2014: cedi ao Wagner Moura e à @o2filmes os direitos de adaptação.
2017 e 2018: filmagem.
2019: première no Festival de Berlim.
2021: depois de muiiiiiiita luta, Marighella será lançado no Brasil em 4/11.”
Filme de estreia do ator Wagner Moura (esq.) na direção foi exibido pela primeira vez na Berlinale de 2019. Foto: Luciana Veras
Partindo do material escrito por Magalhães, Wagner enveredou pela ficção. “Esse era um filme que teria que funcionar como uma ficção, mesmo que uma ficção ancorada em um extenso trabalho de pesquisa. Mas não seria um documentário. Os personagens seriam amálgamas daquelas figuras históricas todas, sabe? Não queria que ninguém da ALN (Ação Libertadora Nacional) olhasse para o filme e dissesse: ‘Olha, aquele sou eu’. Mário foi muito disponível, sempre nos ajudou quando foi preciso, mas o roteiro é de Felipe Braga com colaboração minha e nossa ideia era contar uma história sobre personagens complexos. Não queria criar o ‘caras legais versus os caras ruins’. O filme não reforça estereótipos. Tenho certeza de que vai ser muito criticado pela direita, mas também espero crítica por parte de pessoas de esquerda”, situou, ainda em Berlim.

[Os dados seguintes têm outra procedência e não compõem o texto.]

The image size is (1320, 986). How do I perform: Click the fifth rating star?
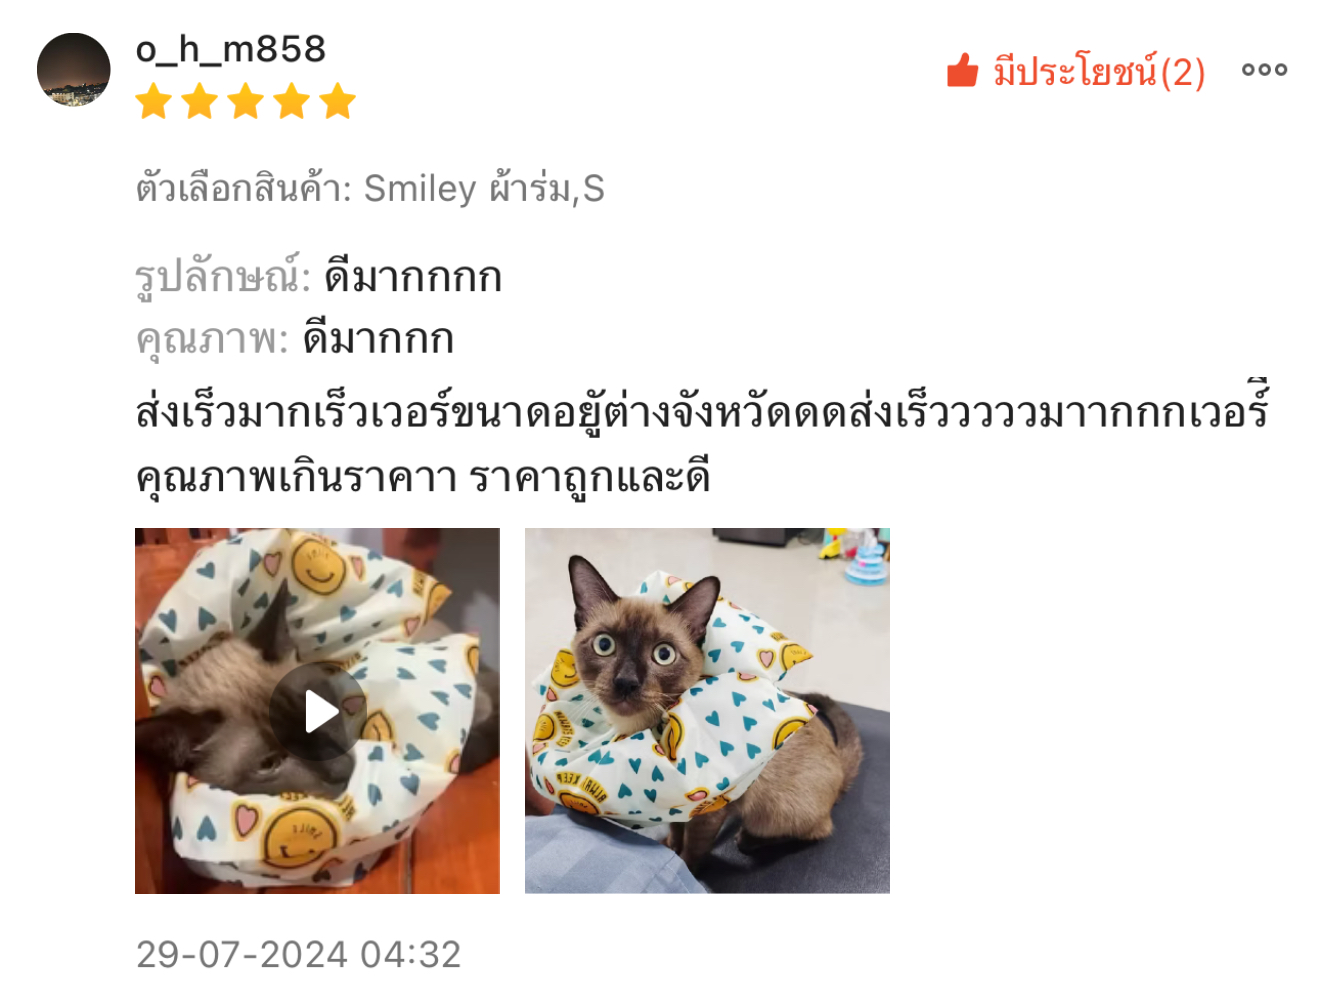tap(338, 102)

Para Seu Jorge, Carlos Marighella era um “homem poderoso, consistente, de ação”, em contraste com sua personalidade de “homem da paz e da música”. “Ele era esse mito que aparecia nas canções de Caetano Veloso e Mano Brown, mas que eu não conhecia, nem que parecia comigo. Então para interpretá-lo, precisei da ajuda de Fátima Toledo, com quem já tinha trabalhado em Cidade de Deus”, disse o ator. Fátima Toledo fez a preparação do elenco, que traz ainda Adriana Esteves como Clara, companheira do guerrilheiro, Herson Capri, como Jorge Salles, e Luiz Carlos Vasconcelos, como Branco. Adrian Teijido responde pela fotografia, inspirada na cinematografia dos cineastas belgas Jean-Pierre e Luc Dardenne, e Antônio Pinto (Central do Brasil, Cidade de Deus) assina a trilha sonora.
Marighella é uma obra de arte fundamental aos tempos de hoje, tanto por mirar a ditadura – esse fantasma que segue vivo a nos assombrar (e povoar o imaginário de milhares de brasileiros que pedem sua volta) – como por espelhar as incertezas atuais. Como filme, é passível de despertar reações contraditórias. Se, por um lado, aposta e convence no pulso de uma narrativa de ação, por outro, exagera na composição de alguns personagens – em especial o Lúcio de Bruno Gagliasso, calcado na figura de Sérgio Paranhos Fleury, delegado do Departamento de Ordem Política e Social/DOPS de São Paulo que caçou Marighella como a um animal.
Porém, entre a Alemanha de 2019 e o Brasil de 2021, ecoa a pergunta: se este primeiro filme de Wagner Moura como diretor fosse uma cinebiografia de Carlos Alberto Brilhante Ustra demoraria tanto para estrear?
LUCIANA VERAS, crítica de cinema e repórter especial da Continente.